Tony Brown, Staff Writer//July 18, 2013//
Homebuilders will likely not be affected by an N.C. Court of Appeals decision handed down this week that appears to limit all construction warranties to six years, even when the builder expressly provides a longer one, according to the top lawyer for the N.C. Home Builders Association.
“There is nothing particularly remarkable about the opinion, as least as it applies to the general contractor,” said J. Michael Carpenter, executive vice president and general counsel at the Raleigh-based NCHBA.
But, Carpenter said, a dissenting opinion in the decision could result in ramifications for the manufacturer of a building product involved in the case, Christie v. Hartley Construction Inc.
In vehement contrast to Carpenter, Scott C. Harris, a lawyer representing the plaintiffs in the case, said the decision could affect both homebuilders and homebuyers.
“I think this decision could affect a lot of builders who provide 10-year structural warranties,” Harris said. “They will be meaningless. If the house collapses after six years, the homeowner will have no recourse against the builders.”
The case involves a couple who contracted with Hartley Construction in 2004 to build a custom home in Chapel Hill.
They purchased a waterproof exterior from GrailCoat WorldWide that the company expressly warranted for 20 years. The homeowners alleged that GrailCoat’s faulty design and installation instructions caused water to leak into the home and rot the walls, compromising the home’s structural integrity. They sued GrailCoat and Hartley in 2011.
The trial court dismissed the suit because the state’s “statute of repose” limits any action to recover damages for defective or unsafe improvement to real property to six years after either the specific last act or omission by the defendant that caused the damage, or the substantial completion of the improvement. The law’s six-year limit does not apply only if the defendant is found guilty of fraud, or willful or wanton negligence.
The homeowners appealed, arguing that even though they brought their suit outside the six-year limit, their complaint was still valid because of GrailCoat’s express warranty.
On July 16, a divided appeals court disagreed and affirmed the lower court’s dismissal, citing the Court of Appeals’ 2008 decision in another, similar case, Roemer v. Preferred Roofing.
In the Roemer case, the Court of Appeals found that the statute of repose invalidated the homeowner’s lawsuit, and that the only remedy a homeowner could seek for violation of a lifetime warranty after six years was the repair of the defect, not monetary damages.
In the majority opinion, appeals court Judge Wanda G. Bryant wrote, “Despite an express lifetime warranty as in Roemer, or for twenty years as in the present case, a plaintiff whose action is not filed within the time set forth in the statute of repose has no cause of action for damages.”
The majority decision in the Christie case, Carpenter said, “correctly upheld the trial court’s summary judgment dismissal of the claims against the contractor because the plaintiffs failed to file their claim within (the) six year statute of repose applicable to improvements to real property.
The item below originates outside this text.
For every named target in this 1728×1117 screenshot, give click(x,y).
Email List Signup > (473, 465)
“As the opinion sets forth, a statute of repose is a legislatively mandated limitation of liability. After the statute of repose has run, no action may be maintained. All three of the panel’s judges ruled that the dismissal against the contractor was proper. The result in this case follows longstanding precedent from both of our appellate courts for many years.”
But one of the panel’s three judges dissented, meaning that the plaintiffs have an automatic right to have any appeal be heard by the state’s Supreme Court.
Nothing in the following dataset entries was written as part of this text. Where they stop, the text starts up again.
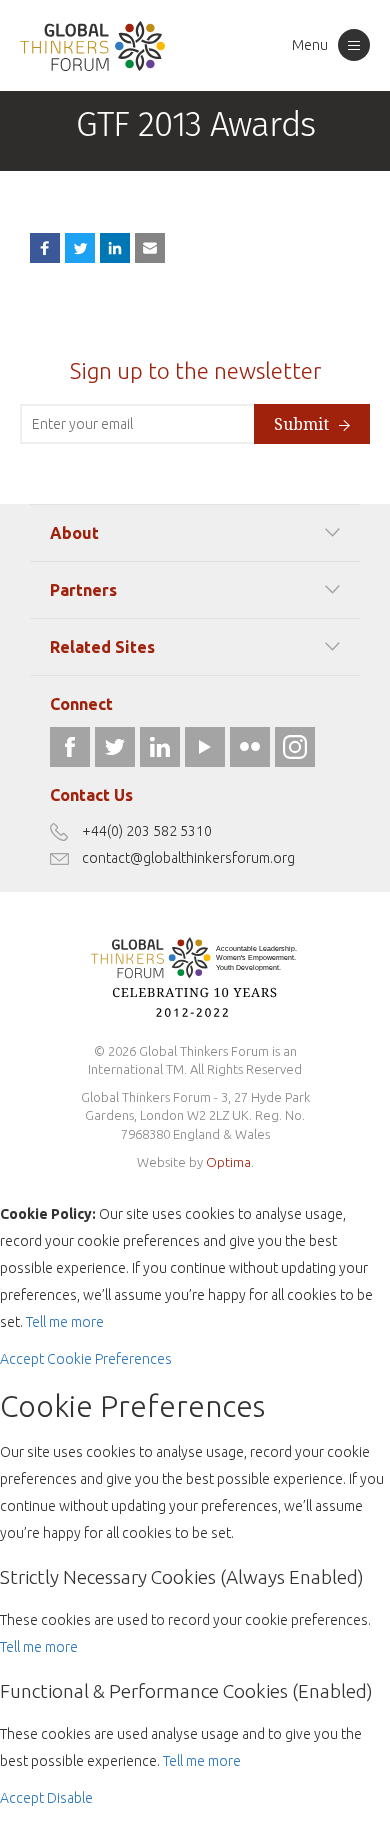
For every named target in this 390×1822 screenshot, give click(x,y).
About (74, 533)
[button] (150, 248)
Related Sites (102, 647)
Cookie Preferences (109, 1359)
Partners (83, 590)
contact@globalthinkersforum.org (188, 858)
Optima (228, 1162)
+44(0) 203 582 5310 (147, 831)
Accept (22, 1359)
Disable (70, 1798)
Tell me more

In his dissent, Judge Robert N. Hunter wrote that he would have allowed the claim against GrailCoat for breaching the express 20-year warranty because, he argued, the warranty in Roemer was a limited one and GrailCoat’s was a full one.
Harris said he had not discussed a possible appeal to the Supreme Court with his clients but said it was a possibility.
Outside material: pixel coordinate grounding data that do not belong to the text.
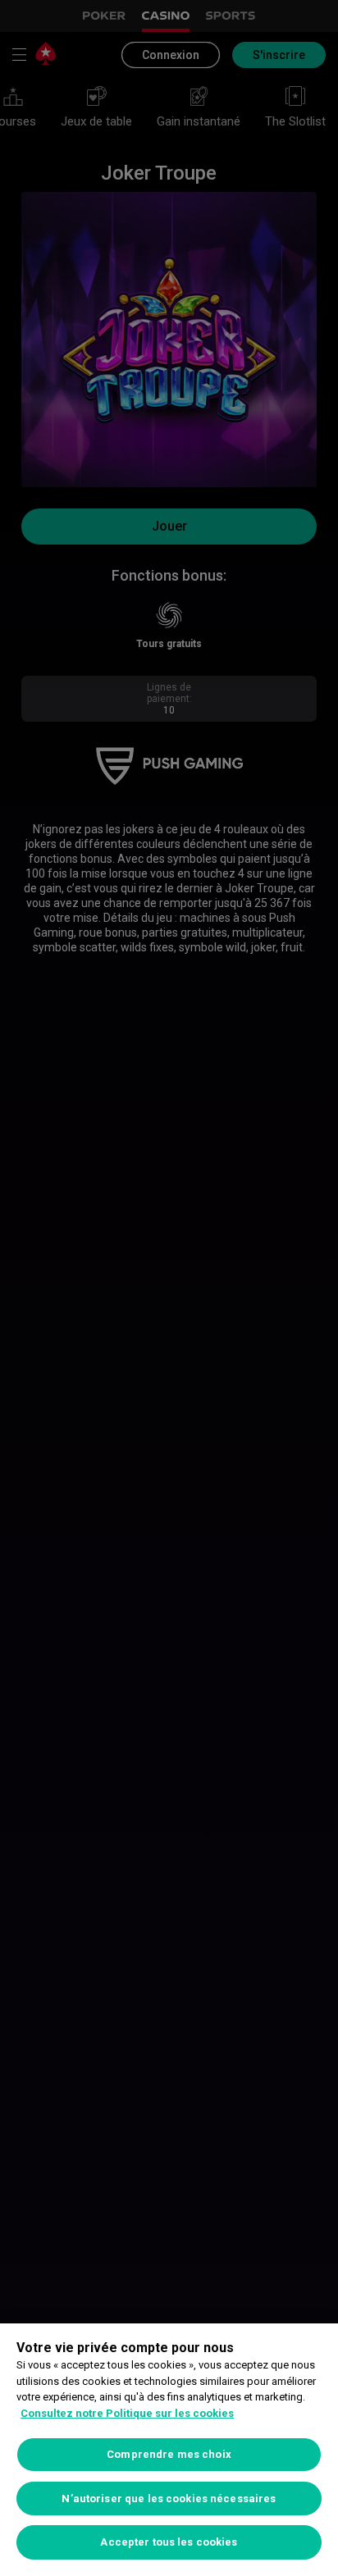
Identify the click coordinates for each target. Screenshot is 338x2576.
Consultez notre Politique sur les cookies (127, 2413)
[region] (169, 2449)
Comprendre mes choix (169, 2454)
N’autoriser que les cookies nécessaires (169, 2498)
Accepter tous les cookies (168, 2542)
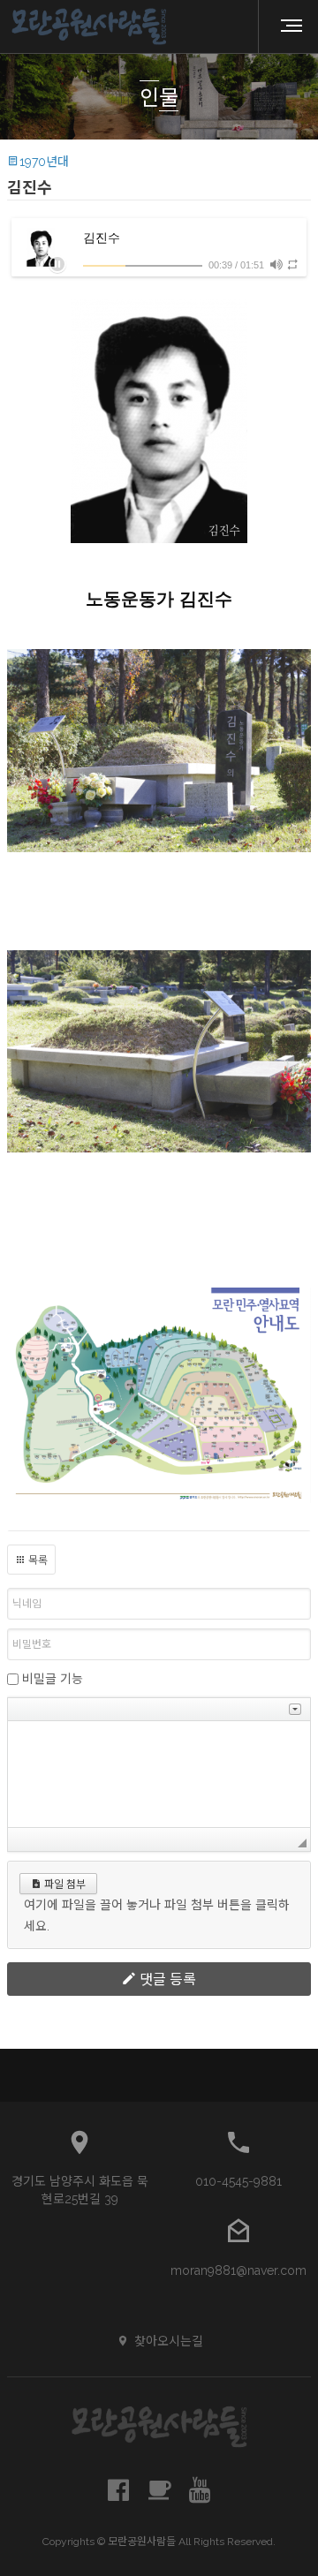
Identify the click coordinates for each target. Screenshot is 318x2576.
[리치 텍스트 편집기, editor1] (159, 1774)
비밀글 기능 (52, 1679)
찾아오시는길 (168, 2341)
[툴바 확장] (295, 1709)
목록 (37, 1560)
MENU (284, 26)
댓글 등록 (166, 1979)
“I presume that will occur,” Carpenter said.
The homeowners argued that the GrailCoat system could not be repaired because it is prohibited by North Carolina’s building code, and that they should receive damages to recover what they paid to replace it. They also argued that the statute of repose should be excused because they alleged that GrailCoat had committed fraud. The court did not address this argument.
NC Lawyers Weekly staff writer David Donovan contributed to this report.